Incontriamo l’artista e scenografa Pasquaeleonora Moramarco, in arte Moramora, classe 1996 e talento da vendere esploso dall’Accademia di Belle Arti di via Ripetta fino alla Scala di Milano.

Perchè hai scelto di fare questo progetto?

“Chiudi gli occhi” mi è sembrato un grande progetto sin dall’inizio. Uno di quelli che meritano un’attenzione particolare e una spropositata devozione all’ascolto.

Quando Marco Iermanò mi ha chiamata, erano chiari da subito l’intento e l’intensità con cui voleva portare in scena questo spettacolo. E la sua stima nei miei confronti è sempre troppo alta. Non ho potuto dirgli di no.

Cosa ti ha colpito di questa storia e come hai reso questa suggestione in scena?

– Questa storia ha una potenza disarmante. Ricordo che una delle primissime suggestioni mi è arrivata come una visione. Un chiaro rimando alla pelle di Ameneh. Immaginavo la sua pelle sciogliersi in elementi scenici e mi sono sentita anch’io bruciare all’idea. Lavoro spesso con la plastica, con la possibilità di recuperarla e tradurla in altro, e la scenografia me lo permette. Questa volta, con quello che dall’esterno è stato visto come un pensiero creativo alla Burri, ho agito guardando e respirando l’elemento trasformarsi. Fondersi e decomporsi a quella che mi è sembrata -da subito- un’ottima scelta possibile per una pièce di questo tipo. Dove ogni elemento simbolico, però, può diventare un’arma a doppio taglio. 
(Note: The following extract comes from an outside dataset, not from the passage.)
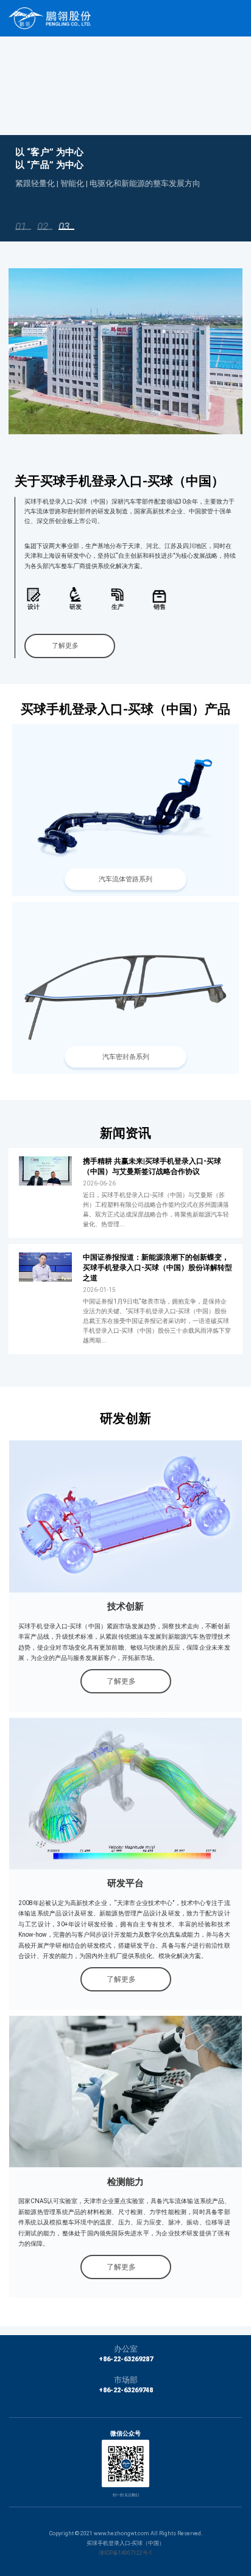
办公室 (126, 2348)
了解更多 (65, 646)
Volevo mantenere un equilibrio e restituire uno spazio che non snaturasse l’opera ma permettesse al regista di mettere in scena dialoghi molto complessi senza intralci scenici, in un luogo-non luogo come descritto dall’autrice, che parla di uno spazio vuoto senza quinte o di un palazzo alla deriva.
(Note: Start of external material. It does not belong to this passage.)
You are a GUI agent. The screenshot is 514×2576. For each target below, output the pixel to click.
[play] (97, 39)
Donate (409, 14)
Spero che la nostra interpretazione possa coinvolgere lo spettatore fino a disturbarlo. Siamo pur sempre a teatro, dove si scuotono gli animi e si guarda la vita. Quella vita spesso cruda e crudele che qui più che mai, è realtà.

Dall’ Accademia di Belle Arti alla Scala di Milano come è stato?

– Eh grande domanda questa. Quando sono stata selezionata all’Accademia del Teatro alla Scala, ricordo che parlavo di me in terza persona. Lo racconto sempre così, stentavo a crederci. 

Il Teatro alla Scala è l’emblema di un artigianato esemplare e di una tradizione secolare: il quotidiano nei Laboratori, le produzioni nazionali e internazionali, professionisti animati dalla mia stessa passione…sono stati il sogno che non sapevo di avere. 

Come di qualsiasi esperienza, ne ho colto il meglio e il peggio. E ne ho fatto tesoro. Lì ho conosciuto persone straordinarie che porto nel cuore. I loro gesti e i loro sguardi fanno ormai parte di me.

Cosa consiglieresti a una giovane che vuol fare il tuo stesso lavoro?

– Di pensare in grande. Di tendere all’irraggiungibile.